In September 2022, Canada officially challenged the ‘unfair’ US duties on softwood as part of the US-Mexico-Canada dispute resolution—footage courtesy of @CBCNews.

“We have to continue to explore new ways (to resolve it) because the industry expects us, expects me and expects my government to — (and) so do their workers,” she said after a cabinet retreat in Charlottetown. 

“It would be much more preferable that we get to the negotiating table, and let’s come together and have a deal. But in the meantime, we will use all the tools to stand up for the industry.” 

Canada will bring the latest U.S. anti-dumping duty determination before the U.S. Court of International Trade.

It will also challenge the Treasury Department’s fourth review under Chapter 10 of the Canada-United States-Mexico Agreement, which pertains to review and dispute settlement procedures.

Canada made the same move a year ago after the third review.

The dispute centres on Canadian provinces’ stumpage fees

In Canada, lumber-producing provinces set’ stumpage fees’ for timber harvested from Crown land, a system that US producers — forced to pay market rates — say amounts to an unfair subsidy.

It’s not the first time Ng has pushed her US counterparts to help hammer out a solution. 

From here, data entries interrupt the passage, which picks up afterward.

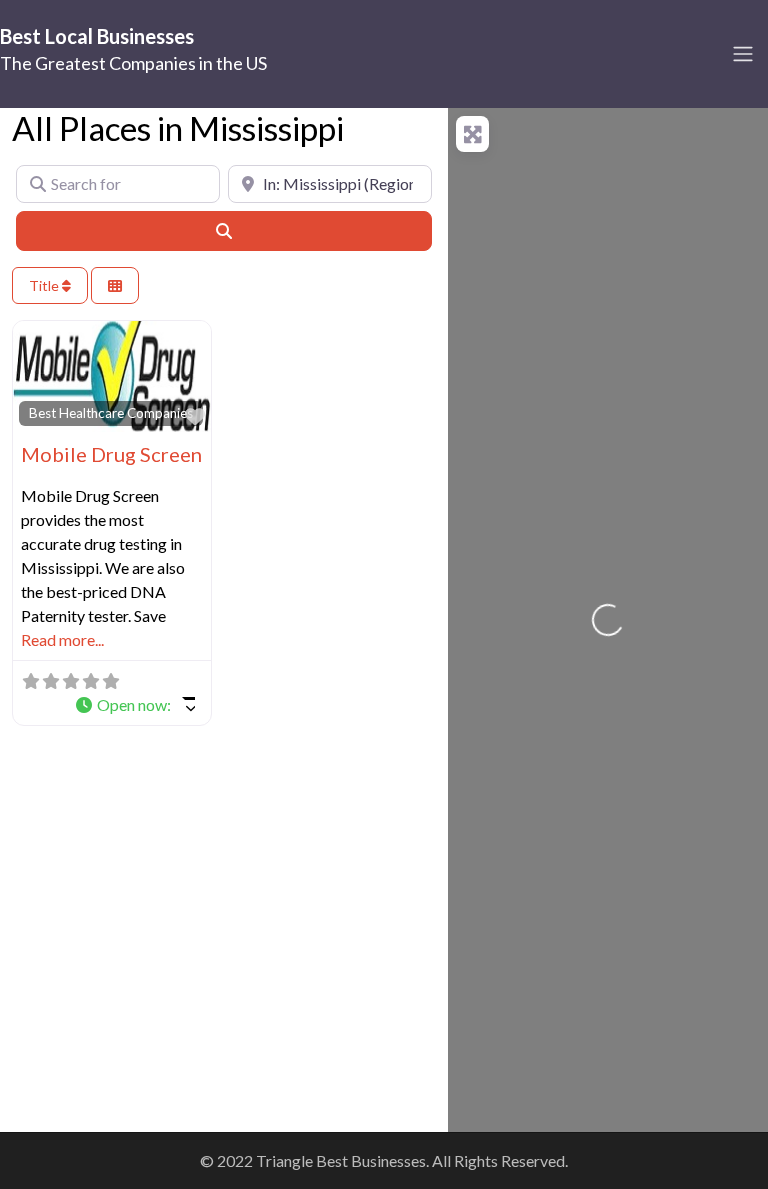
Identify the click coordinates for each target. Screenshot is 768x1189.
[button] (134, 705)
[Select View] (115, 285)
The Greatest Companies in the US (133, 63)
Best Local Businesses (97, 36)
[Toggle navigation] (743, 54)
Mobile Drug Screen (111, 454)
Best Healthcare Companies (111, 413)
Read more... (62, 639)
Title (45, 285)
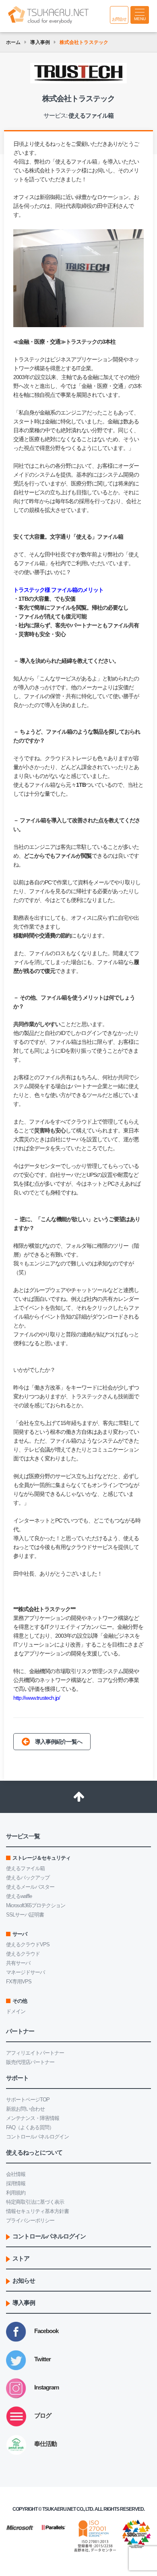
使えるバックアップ (28, 1877)
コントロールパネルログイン (37, 2136)
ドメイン (15, 2011)
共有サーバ (18, 1963)
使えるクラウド (23, 1953)
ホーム (13, 42)
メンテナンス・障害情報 (32, 2118)
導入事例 (40, 42)
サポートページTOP (28, 2099)
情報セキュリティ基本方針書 (37, 2211)
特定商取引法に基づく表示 (35, 2202)
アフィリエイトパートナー (35, 2052)
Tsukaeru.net (59, 2509)
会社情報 (15, 2174)
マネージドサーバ (25, 1972)
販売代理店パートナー (30, 2062)
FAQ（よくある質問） (30, 2127)
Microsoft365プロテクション (35, 1905)
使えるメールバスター (30, 1886)
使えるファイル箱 (76, 161)
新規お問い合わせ (25, 2108)
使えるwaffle (19, 1896)
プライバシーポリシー (30, 2220)
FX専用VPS (18, 1981)
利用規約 (15, 2192)
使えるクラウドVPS (28, 1944)
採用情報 (15, 2183)
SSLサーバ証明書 (25, 1914)
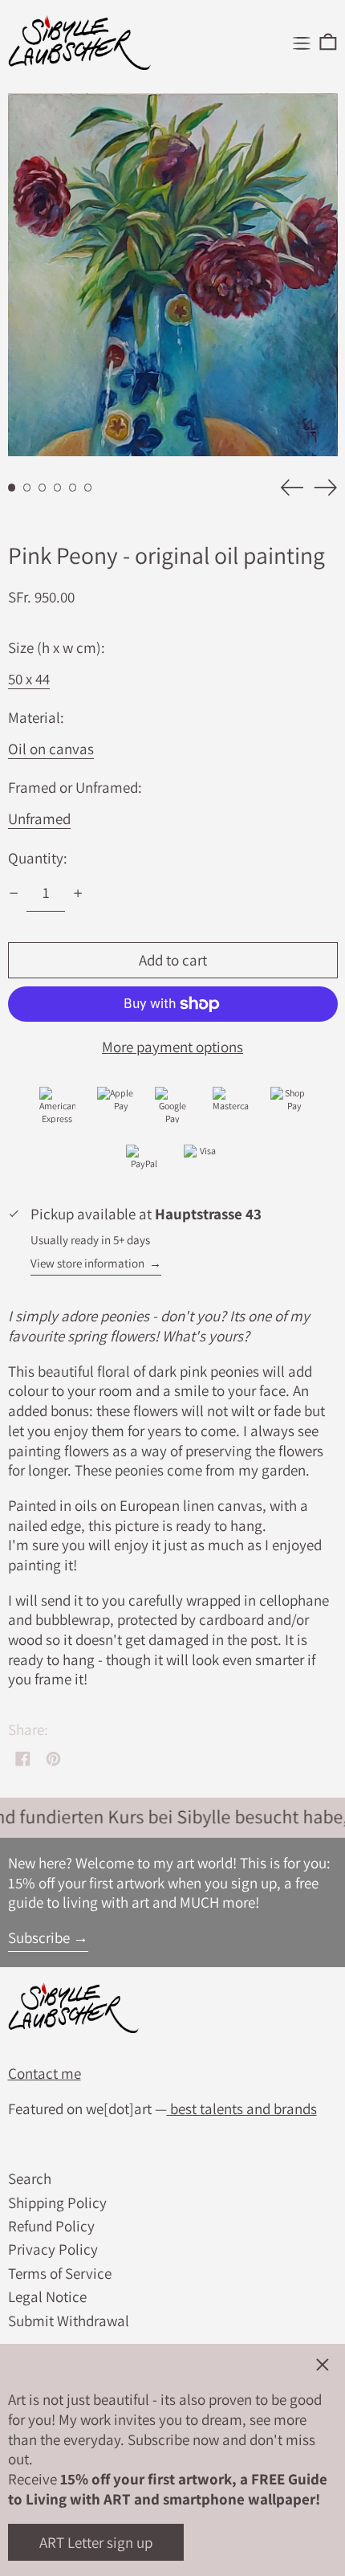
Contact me (44, 2073)
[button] (328, 42)
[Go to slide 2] (27, 488)
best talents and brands (242, 2108)
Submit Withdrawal (68, 2320)
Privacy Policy (53, 2249)
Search (29, 2178)
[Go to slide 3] (43, 488)
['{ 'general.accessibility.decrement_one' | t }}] (13, 893)
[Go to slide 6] (88, 488)
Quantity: (37, 858)
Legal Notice (47, 2296)
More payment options (172, 1046)
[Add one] (78, 893)
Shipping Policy (57, 2202)
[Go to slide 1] (12, 488)
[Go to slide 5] (73, 488)
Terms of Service (60, 2273)
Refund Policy (51, 2225)
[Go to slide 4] (58, 488)
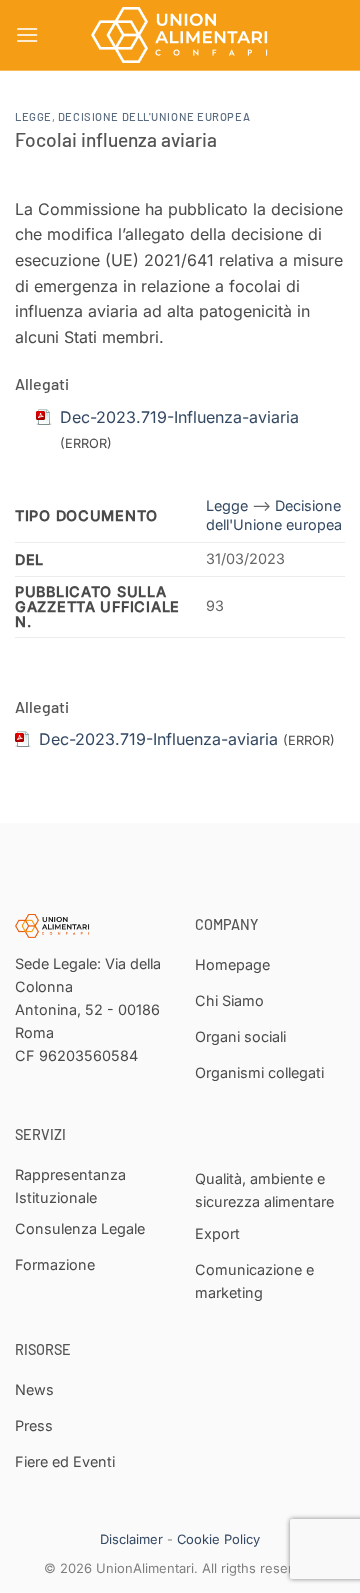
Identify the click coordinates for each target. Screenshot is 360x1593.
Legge (33, 116)
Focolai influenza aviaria (116, 139)
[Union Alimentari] (180, 35)
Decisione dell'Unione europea (154, 116)
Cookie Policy (218, 1539)
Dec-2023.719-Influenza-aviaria (158, 739)
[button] (27, 34)
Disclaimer (131, 1539)
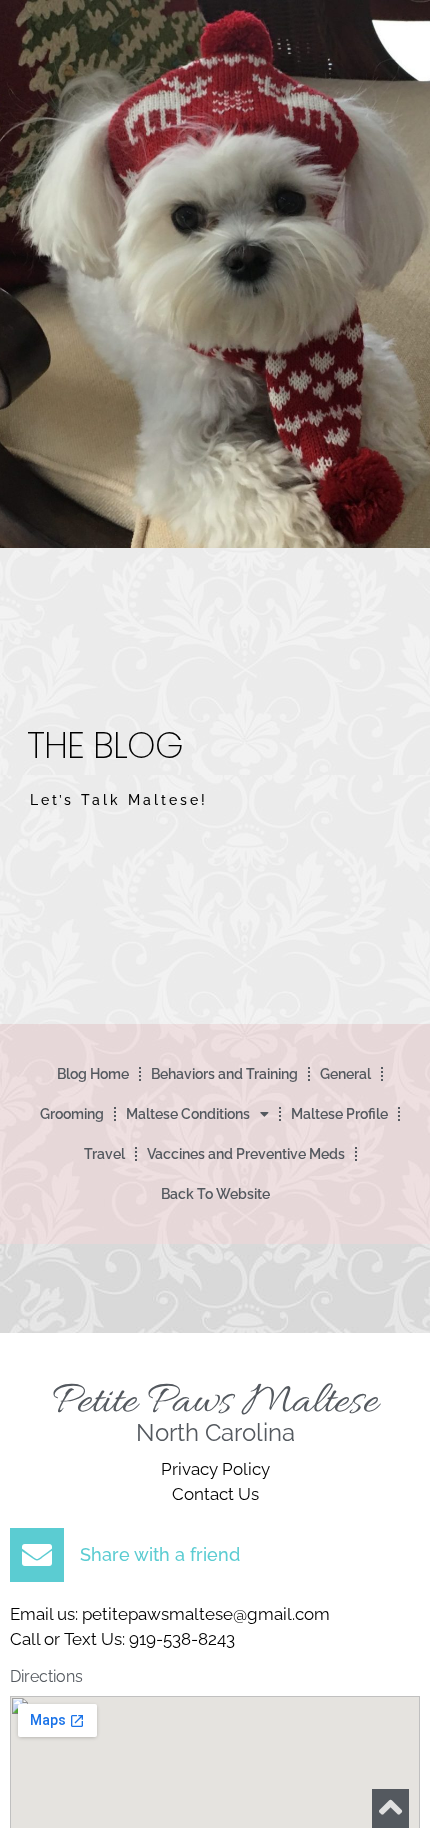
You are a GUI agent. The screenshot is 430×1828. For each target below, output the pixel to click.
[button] (215, 1555)
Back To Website (215, 1194)
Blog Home (93, 1074)
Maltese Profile (339, 1114)
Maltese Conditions (188, 1114)
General (345, 1074)
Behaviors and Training (224, 1074)
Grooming (72, 1114)
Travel (104, 1154)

But US Trade Representative Katherine Tai has said negotiations can only happen once Canada does away with its stumpage fee regime.

“We continue to share with the Canadians that we are committed to the robust enforcement of US trade remedy laws,” Ms Tai’s office said in a statement. 

According to Ms Tai, pushing back against “unfairly traded Canadian imports” remains a priority for the Biden administration.

The US will discuss another softwood lumber agreement; Ms Tai said, “when Canada is ready to address the underlying issues related to subsidisation and fair competition so that Canadian lumber imports do not injure the US industry.”

US producers claim subsidies hurt US timber manufacturing.

US producers have supported the push by the Biden Administration to continue the crackdown on Canadian imports.

They claim that duties are required to keep the playing field level south of the border and allow the domestic forestry and construction industries to thrive. 

According to Andrew Miller, Chairman of the US Lumber Coalition, the duties are “exactly what must happen for enduring expansion of US lumber manufacturing and availability to meet the demand to build more American homes.”

“Failure to fully enforce the trade laws would only undermine long-term confidence in expanding US sawmilling capacity and jobs in the American softwood lumber industry.”

The US industry “remains open” to a new agreement on softwood lumber.

 Still, the coalition says Canadian producers have yet to agree on a “unified position” allowing the two governments to negotiate one. 

In 2020 the World Trade Organisation ruled in favour of Canada.

As reported last month, the WTO has previously ruled that, in August 2020, the US’s import duties on Canadian softwood violated international trading rules.

The WTO found that the US could not prove that Canada unfairly subsidised softwood producers by undercharging wood from government land.

At the time, Minister Ng said the US decision to appeal was “confusing since earlier this year, the US decided that the WTO appeal body did not need to exist.”

The US alleged that the WTO had been making decisions beyond its jurisdiction and had refused to appoint new members, leaving it without enough people to operate.

Stephen de Boer, Canada’s permanent representative at the WTO, told a dispute-settlement meeting that the US refused an arbitration offer by Canada, and its appeal to a body the US has rendered defunct is denying Canada any chance to fight the duties.

De Boer said the US had collected almost $3 billion in illegal duties from Canadian softwood producers since they were introduced in 2017.